↓

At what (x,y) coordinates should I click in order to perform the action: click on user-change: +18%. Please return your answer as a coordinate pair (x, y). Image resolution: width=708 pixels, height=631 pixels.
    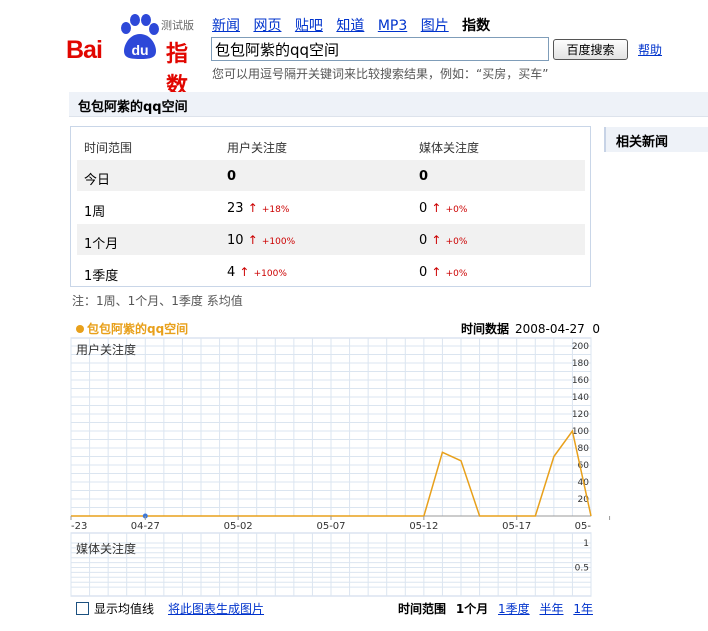
    Looking at the image, I should click on (276, 210).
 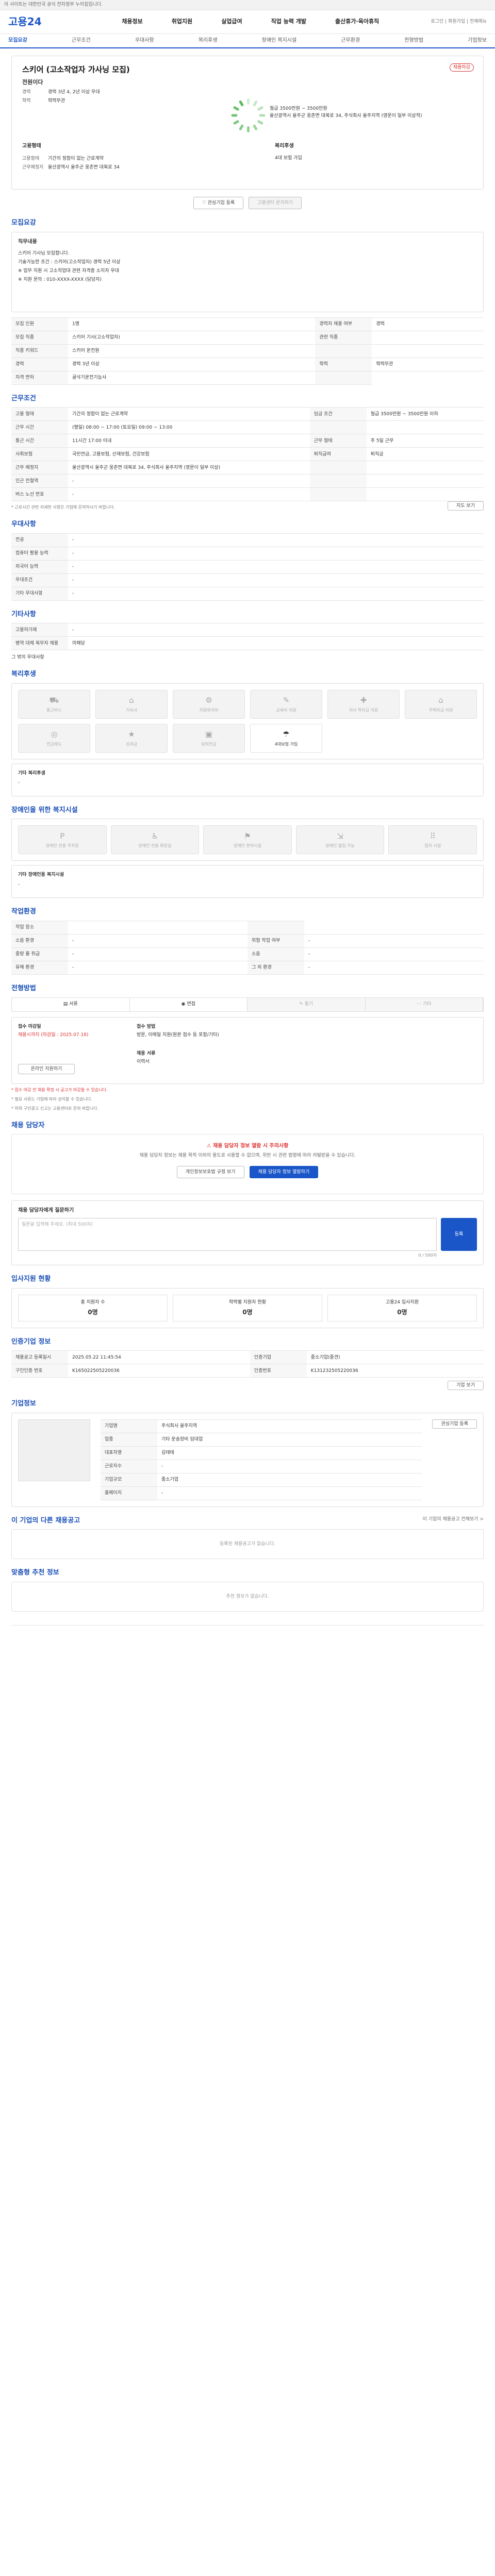 I want to click on step-label: 서류, so click(x=74, y=1004).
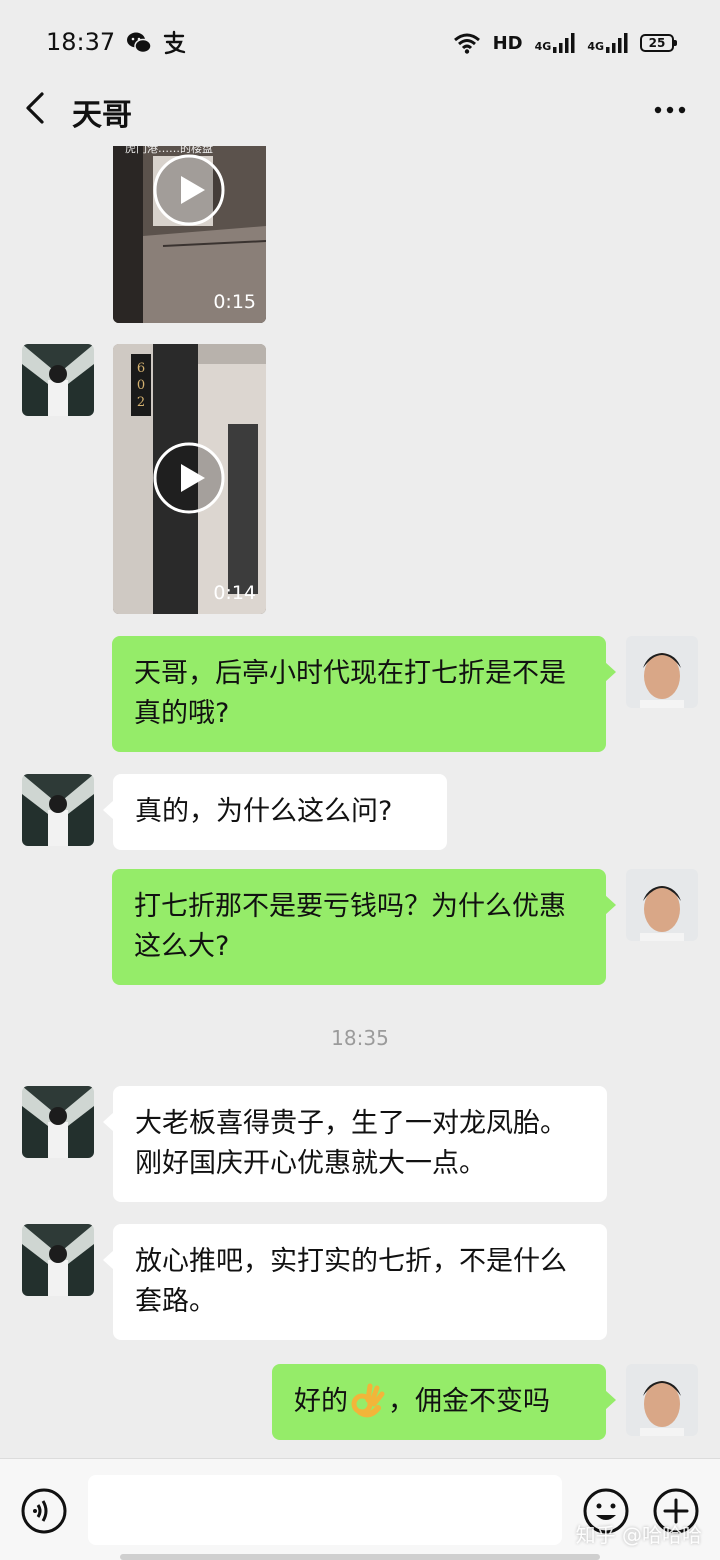 This screenshot has width=720, height=1560. I want to click on message-text-suffix: ，佣金不变吗, so click(469, 1402).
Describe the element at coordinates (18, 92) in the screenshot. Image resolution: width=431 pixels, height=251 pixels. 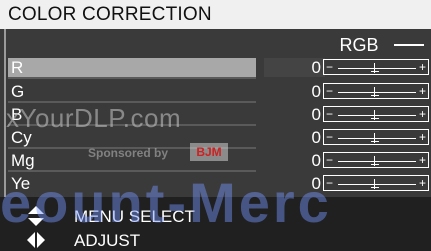
I see `row-label: G` at that location.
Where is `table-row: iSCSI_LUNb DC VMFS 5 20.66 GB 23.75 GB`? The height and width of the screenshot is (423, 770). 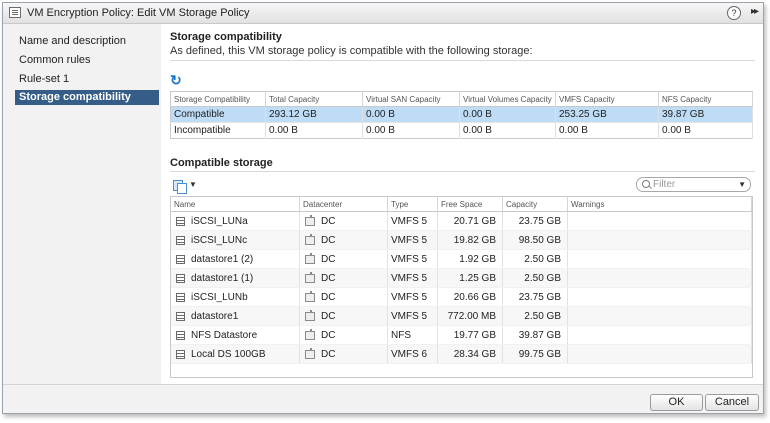 table-row: iSCSI_LUNb DC VMFS 5 20.66 GB 23.75 GB is located at coordinates (462, 297).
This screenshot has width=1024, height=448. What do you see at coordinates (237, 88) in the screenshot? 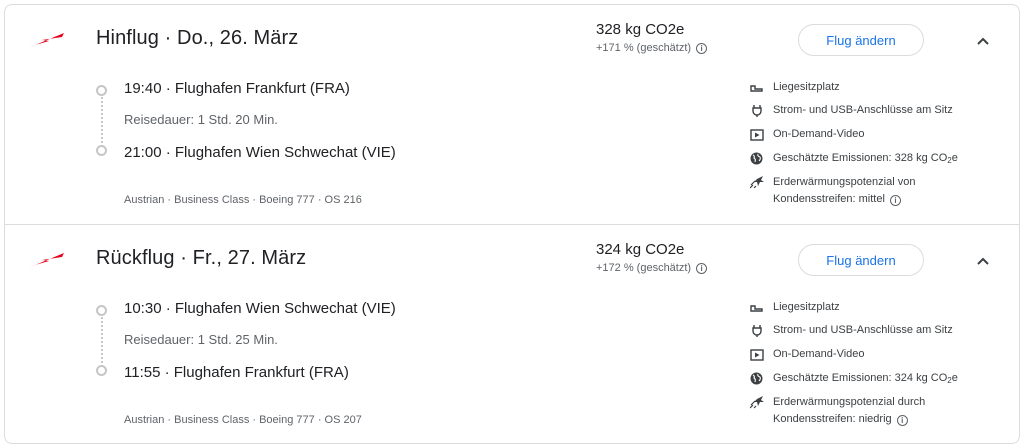
I see `departure-info: 19:40 · Flughafen Frankfurt (FRA)` at bounding box center [237, 88].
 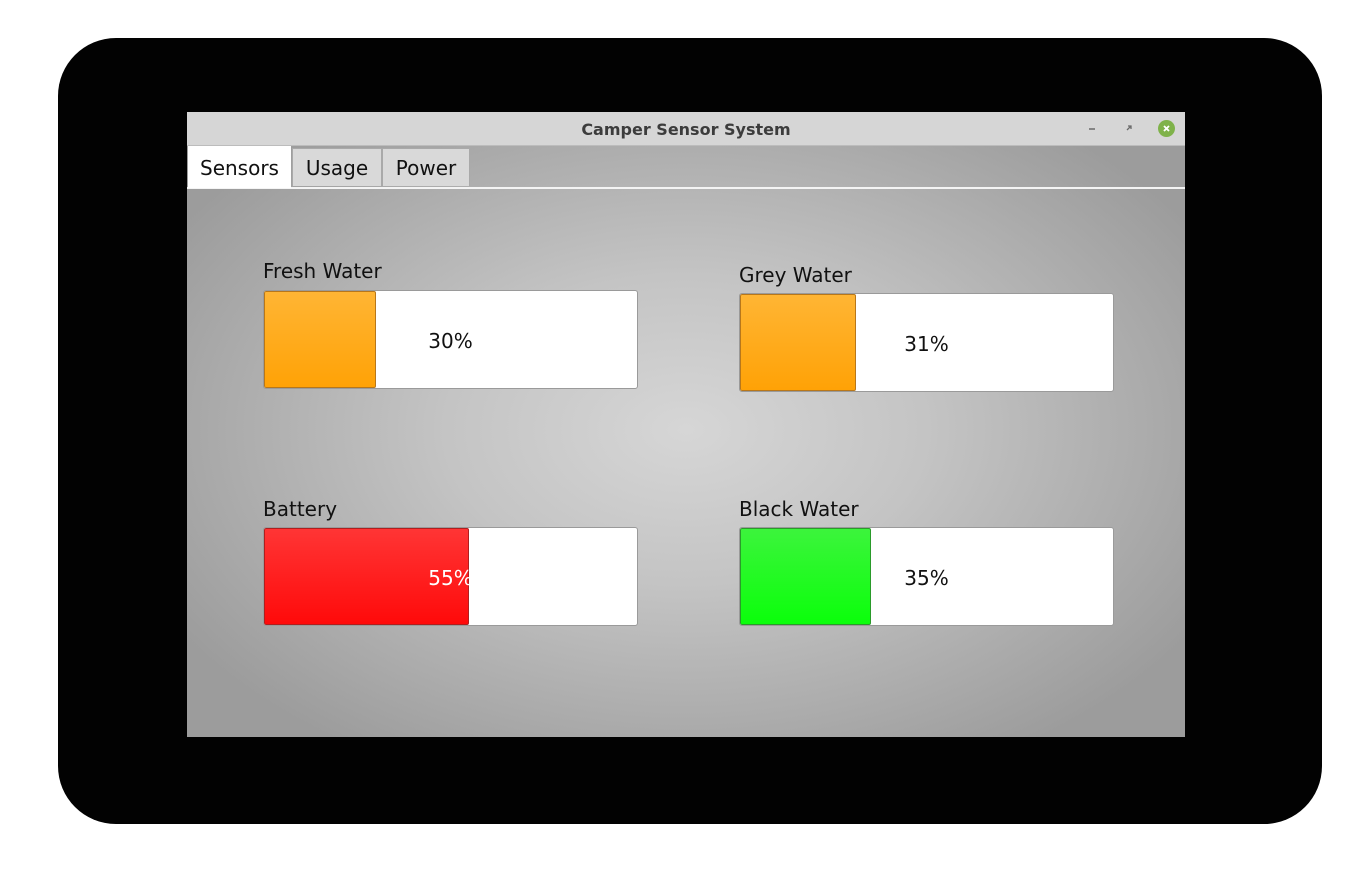 I want to click on black-water-gauge: 35%, so click(x=926, y=576).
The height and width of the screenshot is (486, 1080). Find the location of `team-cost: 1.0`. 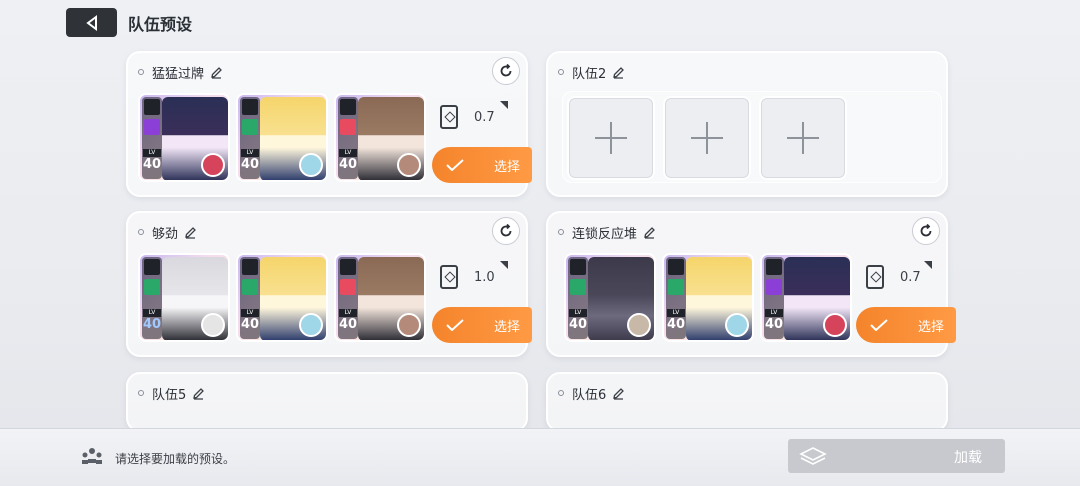

team-cost: 1.0 is located at coordinates (484, 277).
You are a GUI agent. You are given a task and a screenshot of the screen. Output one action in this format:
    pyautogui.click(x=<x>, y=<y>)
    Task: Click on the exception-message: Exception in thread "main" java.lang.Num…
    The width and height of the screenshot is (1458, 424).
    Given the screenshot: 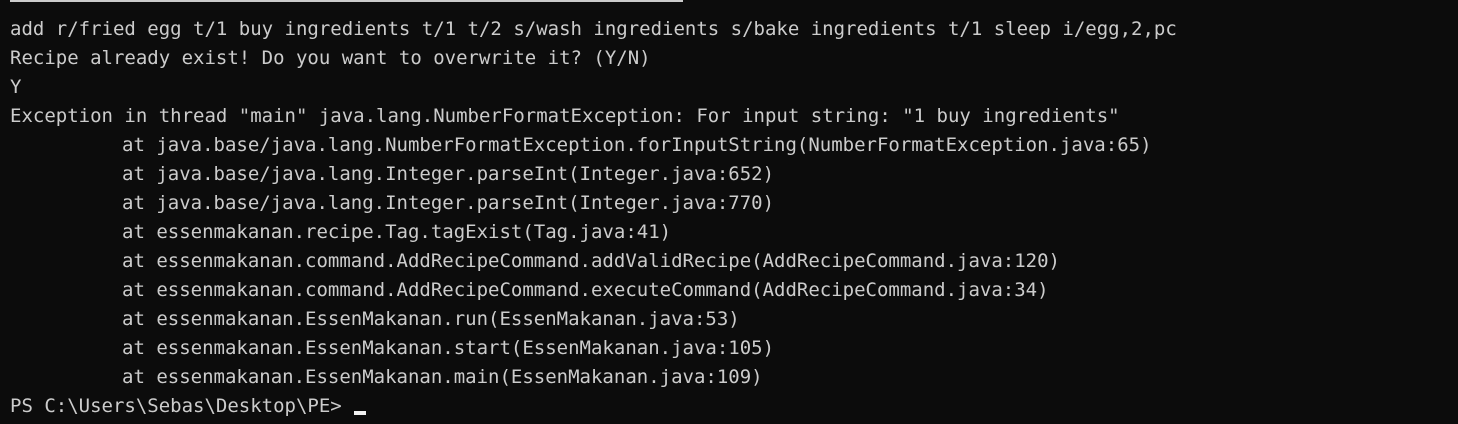 What is the action you would take?
    pyautogui.click(x=565, y=116)
    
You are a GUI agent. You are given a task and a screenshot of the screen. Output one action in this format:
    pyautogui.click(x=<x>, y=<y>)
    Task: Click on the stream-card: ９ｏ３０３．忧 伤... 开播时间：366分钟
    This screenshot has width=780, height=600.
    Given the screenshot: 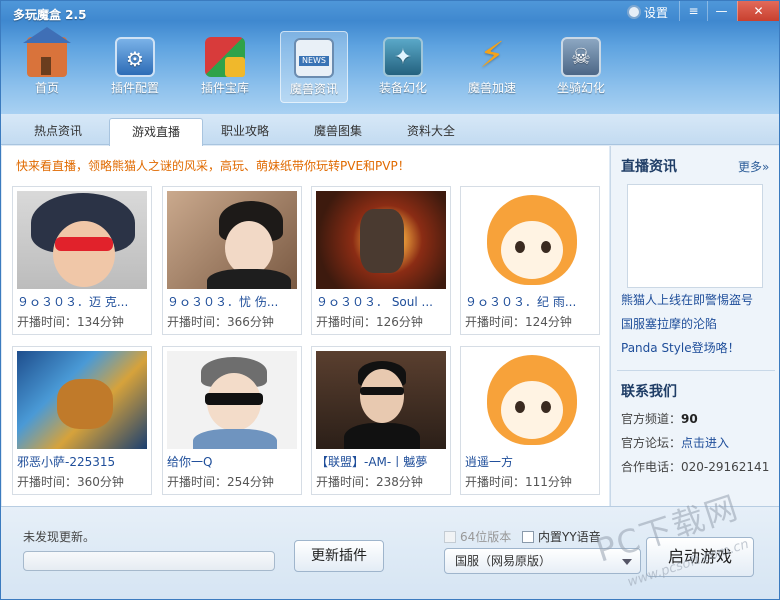 What is the action you would take?
    pyautogui.click(x=232, y=260)
    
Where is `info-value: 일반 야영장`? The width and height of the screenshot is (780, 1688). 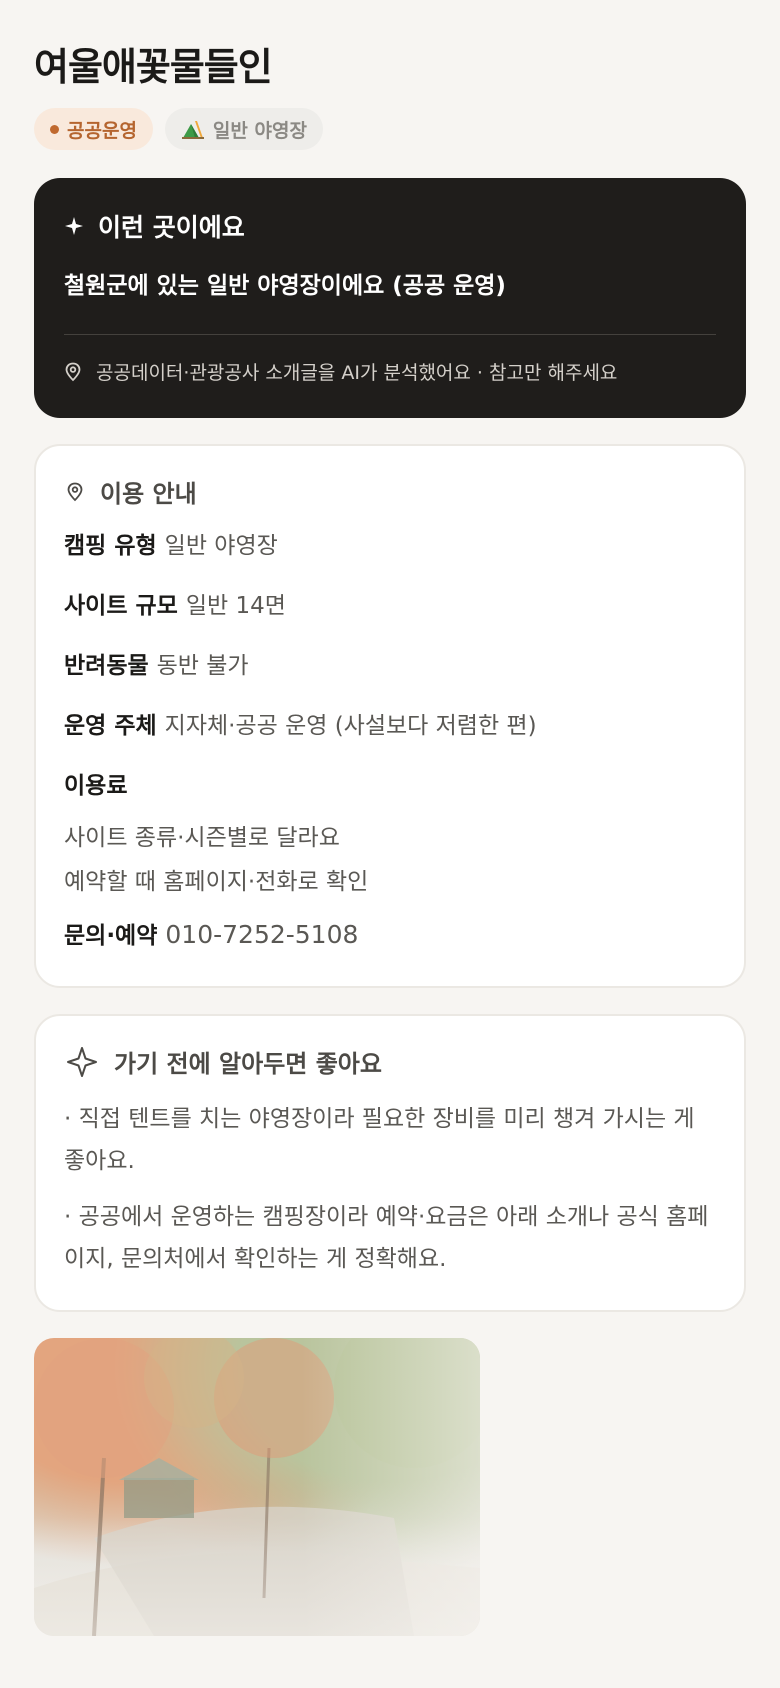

↑

[To do]:
Print the records from the line containing "I want to click on black-water-gauge: 35%, so" through the line containing "team-cost: 1.0 is", both ends included, exactly as they stand, omitting the pictures.

[Problem solution]:
  I want to click on black-water-gauge: 35%, so click(x=926, y=576).
The height and width of the screenshot is (486, 1080). Find the location of `team-cost: 1.0`. 

team-cost: 1.0 is located at coordinates (484, 277).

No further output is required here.